Exercise task A
According to the offering circular notice, within how many business days after the sale can a notice with the URL of the Final Offering Circular be sent?
Exercise task B
Summarize the offering circular notice in two sentences.
Exercise task C
In one or two sentences, explain why the offering circular notice says there may be no sales of these securities in certain states.

PRELIMINARY OFFERING CIRCULAR DATED OCTOBER 17, 2022

 

An offering statement pursuant to Regulation A relating to these securities has been filed with the Securities and Exchange Commission. Information contained in this Preliminary Offering Circular is subject to completion or amendment. These securities may not be sold nor may offers to buy be accepted before the offering statement filed with the Commission is qualified. This Preliminary Offering Circular shall not constitute an offer to sell or the solicitation of an offer to buy nor may there be any sales of these securities in any state in which such offer, solicitation or sale would be unlawful before registration or qualification under the laws of any such state. We may elect to satisfy our obligation to deliver a Final Offering Circular by sending you a notice within two business days after the completion of our sale to you that contains the URL where the Final Offering Circular or the offering statement in which such Final Offering Circular was filed may be obtained.

 

Nightfood Holdings, Inc.

A block of data
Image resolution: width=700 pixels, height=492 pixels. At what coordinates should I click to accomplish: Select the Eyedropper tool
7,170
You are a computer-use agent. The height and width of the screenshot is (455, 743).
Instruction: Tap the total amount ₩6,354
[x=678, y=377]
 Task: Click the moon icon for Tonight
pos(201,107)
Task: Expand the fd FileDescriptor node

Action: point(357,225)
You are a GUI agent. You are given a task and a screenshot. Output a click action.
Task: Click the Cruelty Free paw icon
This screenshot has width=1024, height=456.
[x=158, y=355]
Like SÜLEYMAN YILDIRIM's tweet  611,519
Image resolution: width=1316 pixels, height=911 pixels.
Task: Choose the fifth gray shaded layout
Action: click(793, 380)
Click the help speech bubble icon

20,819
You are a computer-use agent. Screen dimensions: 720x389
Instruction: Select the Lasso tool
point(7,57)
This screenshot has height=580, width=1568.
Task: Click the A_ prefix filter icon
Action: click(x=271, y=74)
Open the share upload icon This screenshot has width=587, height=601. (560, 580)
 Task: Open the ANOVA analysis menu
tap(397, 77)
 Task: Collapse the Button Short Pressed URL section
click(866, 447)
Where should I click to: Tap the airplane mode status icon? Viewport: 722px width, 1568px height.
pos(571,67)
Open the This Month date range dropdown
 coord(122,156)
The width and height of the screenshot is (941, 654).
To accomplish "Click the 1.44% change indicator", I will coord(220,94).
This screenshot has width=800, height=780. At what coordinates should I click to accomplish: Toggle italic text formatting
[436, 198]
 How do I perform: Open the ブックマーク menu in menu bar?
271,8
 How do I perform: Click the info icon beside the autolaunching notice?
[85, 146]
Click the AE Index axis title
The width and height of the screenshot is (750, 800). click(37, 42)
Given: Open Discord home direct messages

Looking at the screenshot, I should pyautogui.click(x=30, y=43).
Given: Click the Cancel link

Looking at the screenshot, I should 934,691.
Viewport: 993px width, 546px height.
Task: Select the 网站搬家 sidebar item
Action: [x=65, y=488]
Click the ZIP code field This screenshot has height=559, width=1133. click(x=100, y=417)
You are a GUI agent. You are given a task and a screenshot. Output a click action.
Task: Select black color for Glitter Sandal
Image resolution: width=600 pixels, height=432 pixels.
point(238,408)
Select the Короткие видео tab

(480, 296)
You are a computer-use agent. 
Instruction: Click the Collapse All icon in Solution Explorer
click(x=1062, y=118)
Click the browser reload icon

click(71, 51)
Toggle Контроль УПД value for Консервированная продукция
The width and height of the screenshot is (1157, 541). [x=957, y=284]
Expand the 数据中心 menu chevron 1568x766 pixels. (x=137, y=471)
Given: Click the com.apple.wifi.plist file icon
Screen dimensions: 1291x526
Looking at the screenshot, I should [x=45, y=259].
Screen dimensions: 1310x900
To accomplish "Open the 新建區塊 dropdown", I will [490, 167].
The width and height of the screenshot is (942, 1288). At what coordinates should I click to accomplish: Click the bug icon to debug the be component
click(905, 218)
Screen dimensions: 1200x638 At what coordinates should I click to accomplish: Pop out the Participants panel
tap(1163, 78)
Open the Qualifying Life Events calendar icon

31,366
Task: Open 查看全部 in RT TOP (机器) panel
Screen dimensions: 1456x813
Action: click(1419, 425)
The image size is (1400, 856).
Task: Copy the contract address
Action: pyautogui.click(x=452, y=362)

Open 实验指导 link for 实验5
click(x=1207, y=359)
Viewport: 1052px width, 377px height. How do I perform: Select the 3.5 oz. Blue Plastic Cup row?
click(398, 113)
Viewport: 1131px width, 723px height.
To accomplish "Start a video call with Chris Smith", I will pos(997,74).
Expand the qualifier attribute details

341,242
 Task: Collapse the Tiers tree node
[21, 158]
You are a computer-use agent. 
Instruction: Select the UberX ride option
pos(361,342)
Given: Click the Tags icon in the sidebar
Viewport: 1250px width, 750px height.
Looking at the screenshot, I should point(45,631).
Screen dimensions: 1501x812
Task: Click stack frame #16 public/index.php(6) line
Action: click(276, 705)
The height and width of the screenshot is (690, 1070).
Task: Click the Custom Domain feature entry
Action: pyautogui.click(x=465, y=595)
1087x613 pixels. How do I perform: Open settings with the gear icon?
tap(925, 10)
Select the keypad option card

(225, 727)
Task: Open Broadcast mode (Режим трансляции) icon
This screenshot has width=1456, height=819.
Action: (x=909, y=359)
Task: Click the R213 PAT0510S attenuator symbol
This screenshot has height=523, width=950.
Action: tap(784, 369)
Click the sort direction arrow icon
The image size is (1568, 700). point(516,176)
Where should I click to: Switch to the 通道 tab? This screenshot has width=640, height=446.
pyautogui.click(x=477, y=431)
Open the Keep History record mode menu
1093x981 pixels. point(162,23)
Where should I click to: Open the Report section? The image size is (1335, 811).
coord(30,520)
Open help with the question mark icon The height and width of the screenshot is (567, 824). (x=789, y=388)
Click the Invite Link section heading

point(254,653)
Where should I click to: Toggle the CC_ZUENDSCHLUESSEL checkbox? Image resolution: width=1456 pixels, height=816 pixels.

Exercise answer A
Within two business days after the sale is completed.

Exercise answer B
Nightfood Holdings, Inc. has filed an offering statement under Regulation A with the Securities and Exchange Commission, and the information in this preliminary circular may still be completed or amended. The securities cannot be sold, and offers to buy cannot be accepted, until the offering statement is qualified, and the circular is not an offer to sell in any state where that would be unlawful before registration or qualification.

Exercise answer C
In those states, an offer, solicitation or sale would be unlawful before the securities are registered or qualified under that state's laws.